Why Deficiency Is So Common
Modern diets often lack magnesium-rich foods like leafy greens, nuts, seeds, and whole grains. On top of that, stress, alcohol consumption, certain medications, and digestive issues can all reduce magnesium absorption.
The Best Forms of Magnesium to Supplement With
1. Magnesium Glycinate
Best for: Sleep, stress, muscle relaxation
This form is bound to glycine, an amino acid that promotes calmness.
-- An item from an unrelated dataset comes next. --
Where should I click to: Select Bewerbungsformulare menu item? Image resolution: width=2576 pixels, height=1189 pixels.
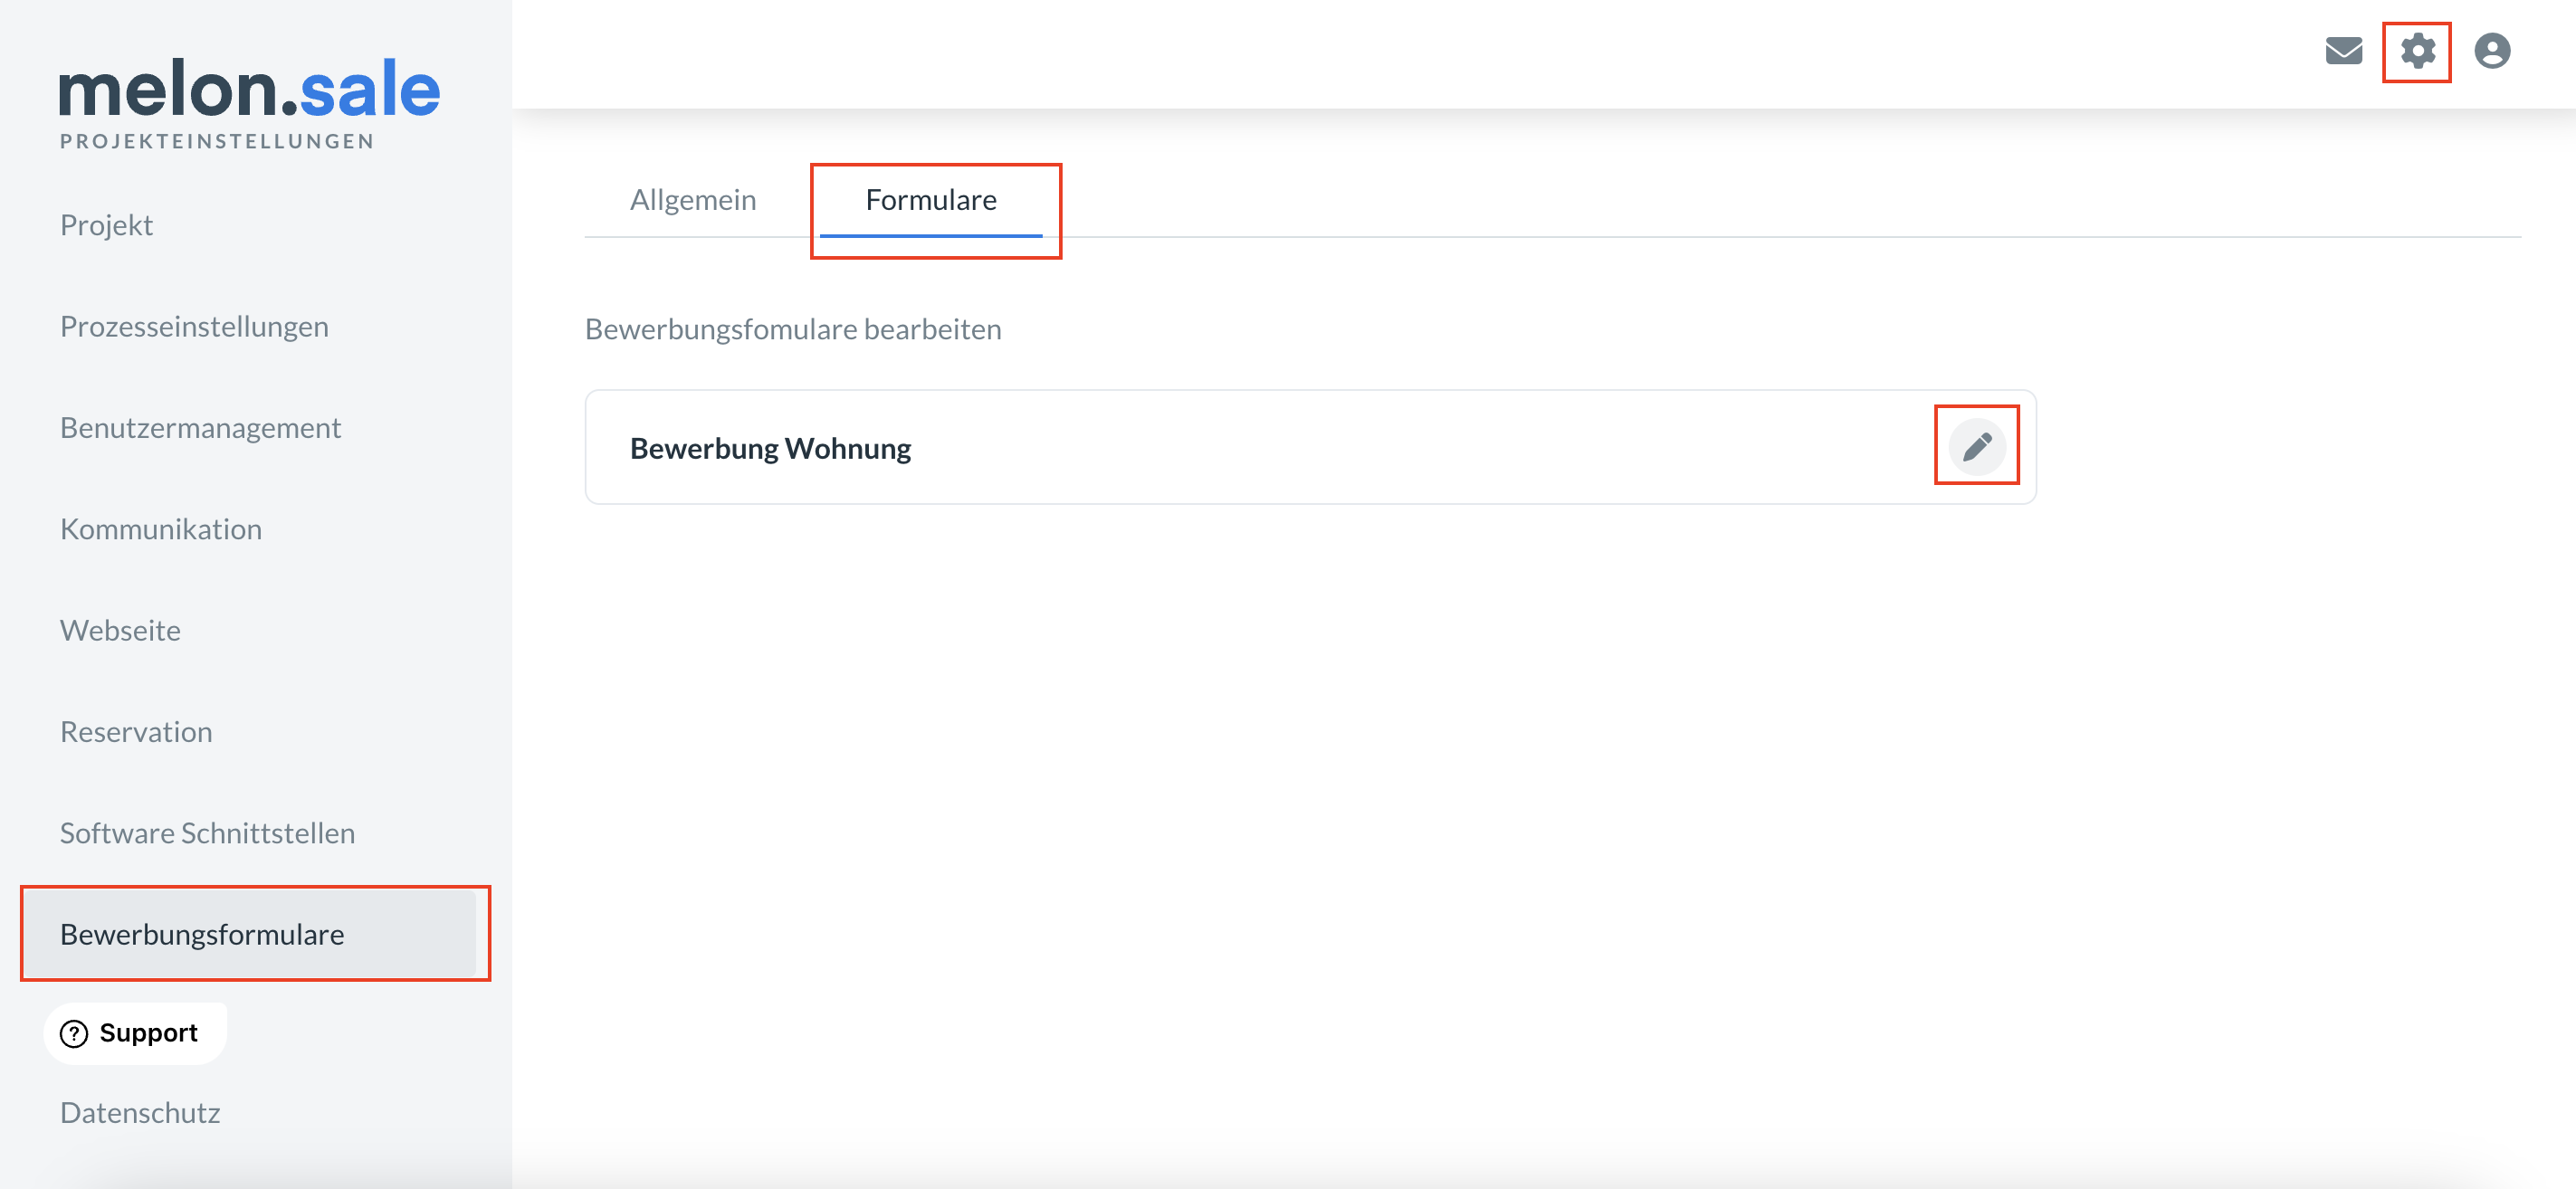[x=202, y=934]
It’s highly absorbable and gentle on the stomach.
✔ Excellent absorption
✔ Minimal laxative effect
2. Magnesium Citrate
✔ Good absorption
✖ May cause loose stools in higher doses
3. Magnesium Malate
✔ Supports energy production
✔ Gentle for most people
4. Magnesium L-Threonate
✔ May support memory and focus
✖ More expensive
Forms of Magnesium to Avoid or Use With Caution
Magnesium Oxide
This is one of the most common and least expensive forms — but also one of the least effective.
Magnesium Sulfate
Also known as Epsom salt, this form is not intended for regular oral supplementation.
✖ Best used externally (baths), not internally
How Much Magnesium Do You Need?
- Men: 400–420 mg
- Women: 310–320 mg
Many supplements provide 100–200 mg per serving, allowing flexibility based on individual needs.